Mayo Clinic Laboratories is examining if utilization of SARS-CoV-2 serology testing may be optimized when coupled with PCR testing. The combination of SARS-CoV-2 (COVID-19) serology and PCR testing may create an effective new testing strategy and provide a more complete picture of an individual’s infection status.
As businesses around the country reopen or plan to reopen, there is growing public demand for better understanding of COVID-19 infection risks. This includes risk of spreading the SARS-CoV-2 virus and the risk of an individual developing an infection. It appears that serology testing will play an important role in this understanding. However, there are limitations to the information that serology testing will provide.
The COVID-19 STAT Intelligence Briefings Service reached out to Matthew J. Binnicker, PhD, Director of Clinical Virology at Mayo Clinic, to better understand how Mayo Clinic is approaching increased demand for COVID-19 screening.
“At this point it’s all about mitigating risk. We don’t have a way to truly eliminate risk using the tests that we have,” Binnicker said. While risk cannot be eliminated, the Mayo Clinic has been examining ways to optimize COVID-19 testing options and ensure the best understanding of a person’s risks.
One possible approach that is being considered to optimize COVID-19 testing is to couple PCR and serology testing. “We are considering using both tests in tandem, because we can get more information by using both PCR and serology compared to performing only a single test,” Binnicker said. “One strategy that we’re considering is putting individuals into different risk categories based on the combination of those results.”
For COVID-19 STAT, Dr. Matthew J. Binnicker, Director of Clinical Virology at Mayo Clinic, explained a new COVID-19 lab test utilization strategy being evaluated to develop risk profiles and increase risk awareness. (Photo used with permission.)

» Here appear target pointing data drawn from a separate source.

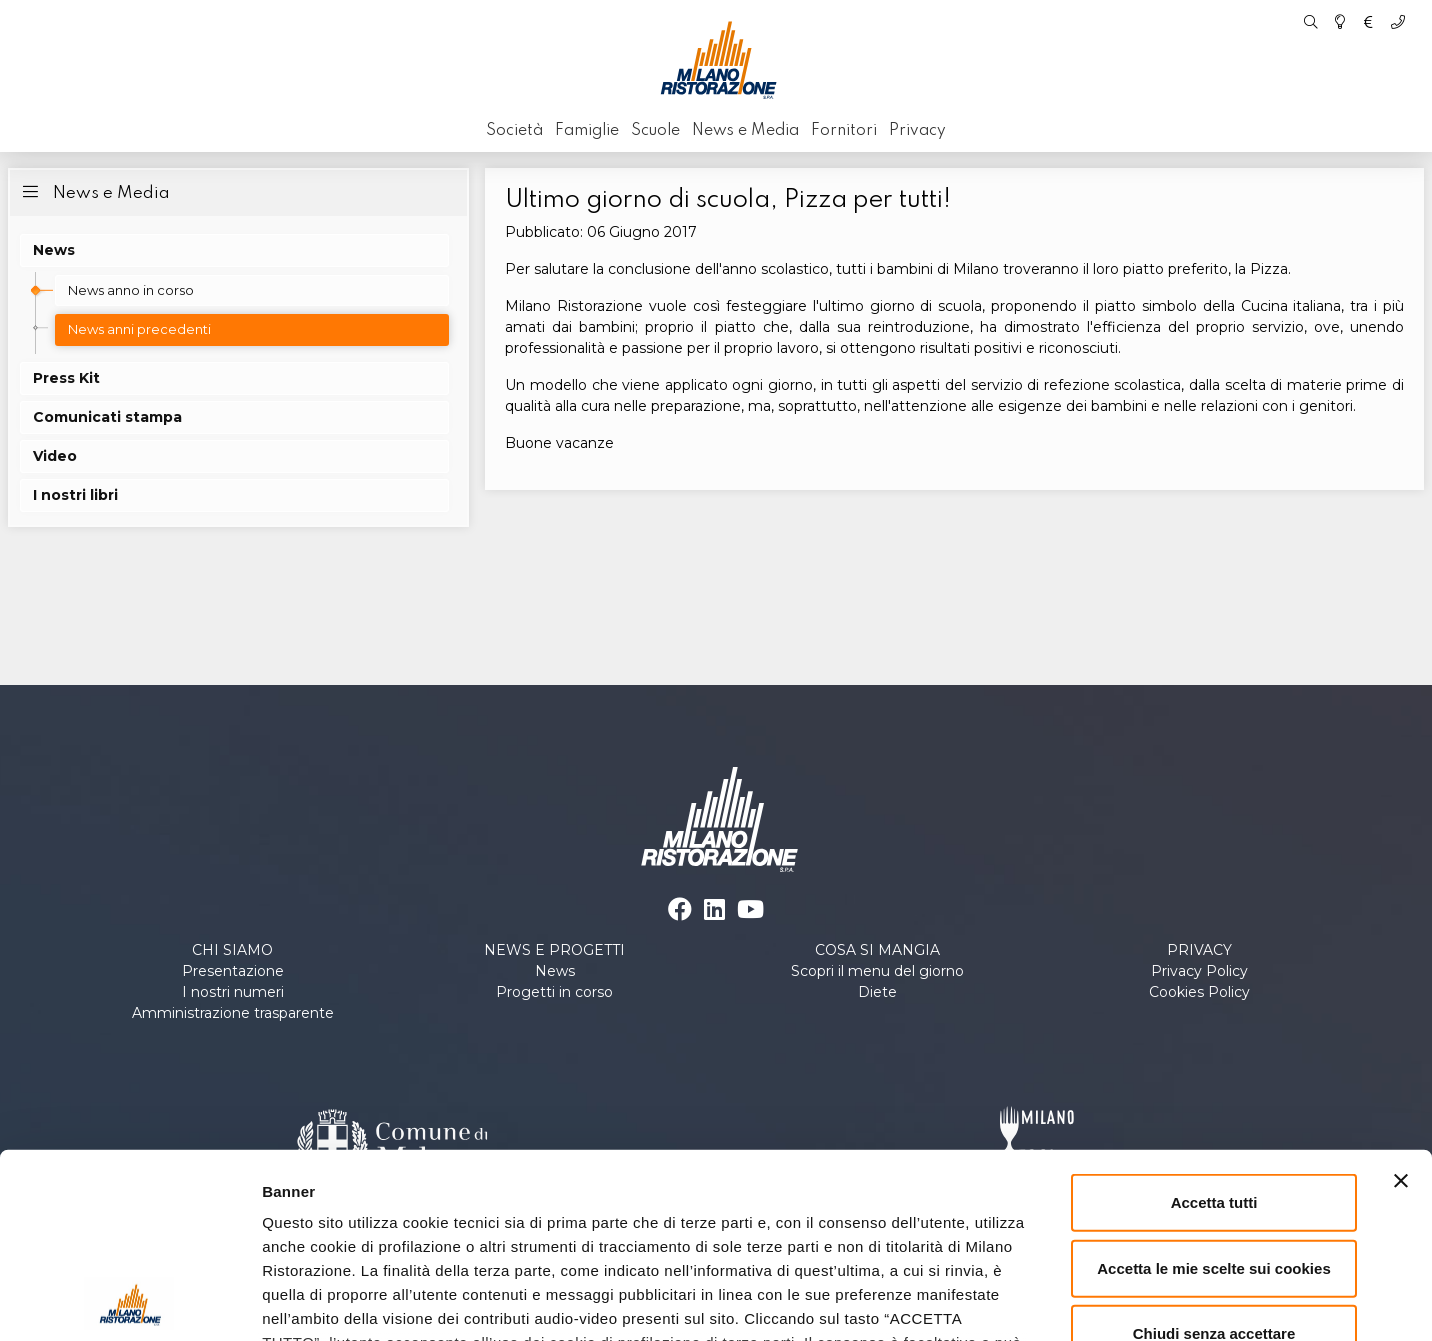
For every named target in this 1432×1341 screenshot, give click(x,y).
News (555, 971)
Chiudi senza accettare (1214, 1166)
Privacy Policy (1199, 971)
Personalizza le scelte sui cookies (1120, 1301)
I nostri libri (75, 495)
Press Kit (66, 378)
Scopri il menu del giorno (877, 971)
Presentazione (233, 971)
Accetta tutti (1214, 1035)
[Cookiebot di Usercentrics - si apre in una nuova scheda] (129, 1302)
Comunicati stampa (107, 417)
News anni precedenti (139, 329)
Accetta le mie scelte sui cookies (1213, 1100)
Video (55, 456)
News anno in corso (131, 290)
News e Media (94, 191)
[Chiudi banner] (1401, 1014)
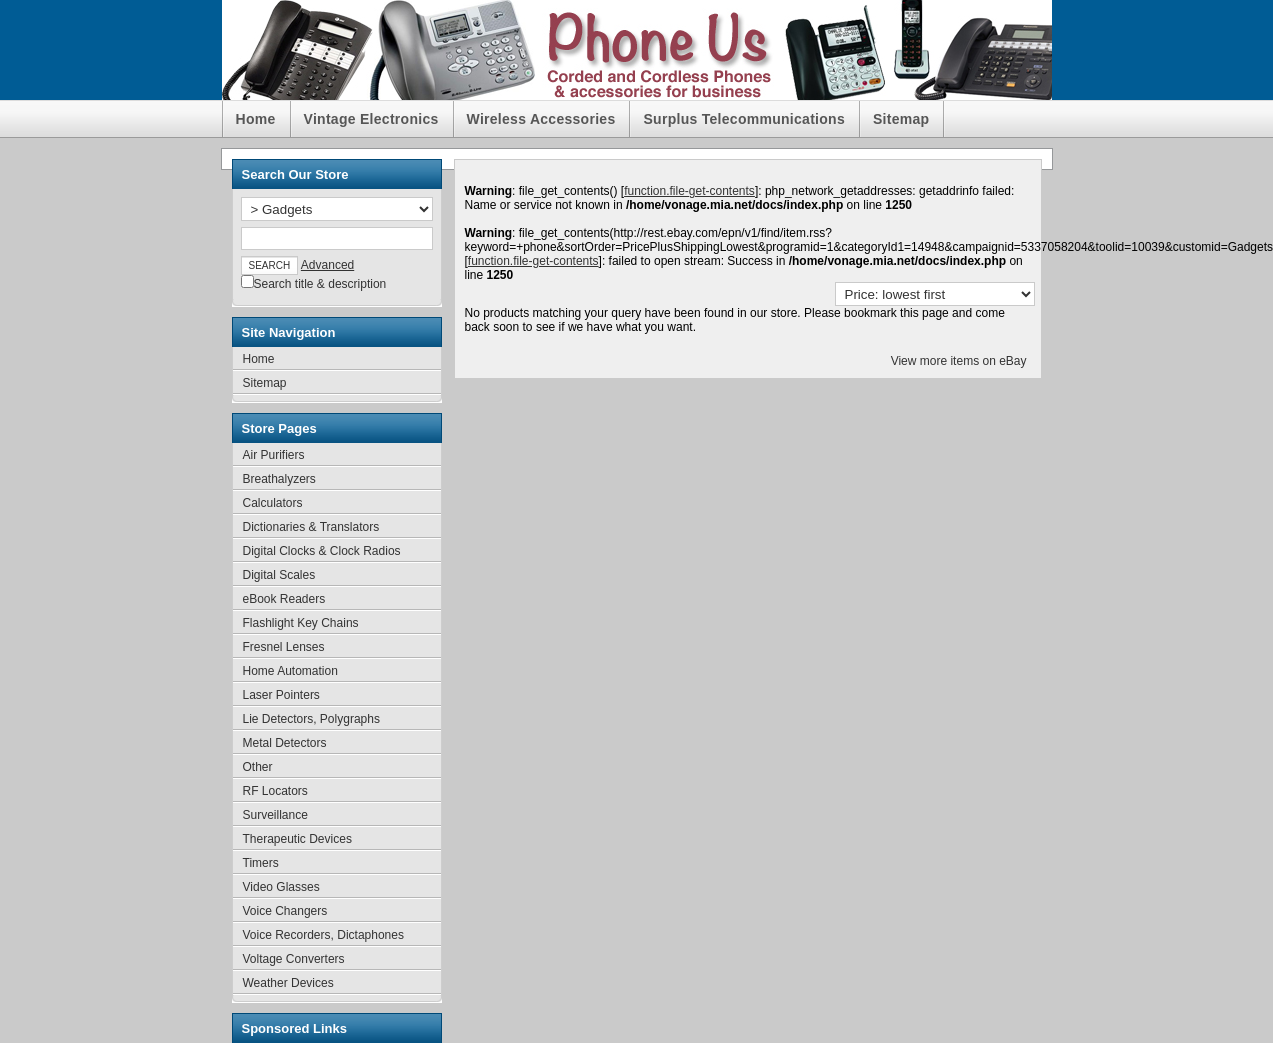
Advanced (327, 265)
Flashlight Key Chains (301, 623)
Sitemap (901, 119)
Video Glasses (281, 887)
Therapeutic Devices (297, 839)
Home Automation (290, 671)
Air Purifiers (274, 455)
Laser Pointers (281, 695)
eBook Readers (284, 599)
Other (258, 767)
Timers (261, 863)
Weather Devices (288, 983)
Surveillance (275, 815)
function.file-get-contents (689, 191)
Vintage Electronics (371, 119)
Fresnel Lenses (284, 647)
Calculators (273, 503)
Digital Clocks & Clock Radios (322, 551)
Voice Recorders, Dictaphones (323, 935)
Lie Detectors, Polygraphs (311, 719)
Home (256, 119)
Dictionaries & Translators (311, 527)
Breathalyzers (279, 479)
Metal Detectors (285, 743)
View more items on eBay (959, 361)
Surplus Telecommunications (744, 119)
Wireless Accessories (541, 119)
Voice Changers (285, 911)
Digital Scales (279, 575)
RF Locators (275, 791)
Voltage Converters (294, 959)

Testing in Tandem May Provide Greater Insight into COVID-19 Infection Risk
Using a combined COVID-19 testing approach, multiple scenarios develop different risk profiles.
“If a person is PCR positive and serology negative, it means that there is viral RNA present in their sample, but they haven’t developed antibodies yet. Those individuals would be considered high risk for spreading the disease to others,” Binnicker explained. “If a person is negative by PCR and negative by serology, it probably means they haven’t been exposed to the virus yet, or that they were very recently exposed, and we may need to continue to monitor that person, especially if they develop any symptoms.”
In contrast, “if a person is negative by PCR and positive by serology, it suggests they were exposed to SARS-CoV-2 at some point in the past. They don’t have any virus to be detected by the PCR, but they have developed antibodies,” Binnicker said. We would consider those individuals to be low risk for spreading the virus to others.”
Implications of Coupling PCR and Serology Testing for COVID-19
Binnicker said Mayo Clinic is still evaluating this new approach of COVID-19 testing in tandem (PCR coupled with serology). As a lab test utilization strategy, this could have important implications for clinical laboratories and pathology groups if implemented on a wide scale.
First, there is the potential to increase COVID-19 testing volumes. An effective screening paradigm that creates simple risk profiles would provide valuable data for policymakers and businesses during the reopening process. As this testing strategy requires both serology and PCR, clinical labs would have double the volume compared to solely offering a PCR-based or serology-based screening method.
Testing in tandem may also allow for more efficient use of clinical laboratories’ or pathology groups’ resources. A positive PCR, along with a negative serology result, would indicate that a person is still in the earlier phase of their disease course and represents a higher risk of shedding viral particles and infecting others. In that scenario, repeat PCR testing would likely be unnecessary for at least several weeks. In contrast, serology-positive, PCR-negative individuals may not require repeat testing if they don’t have symptoms, and they could be considered to be in a low-risk category. This helps to prevent unnecessary repeat testing and would allow clinical laboratories to conserve important resources.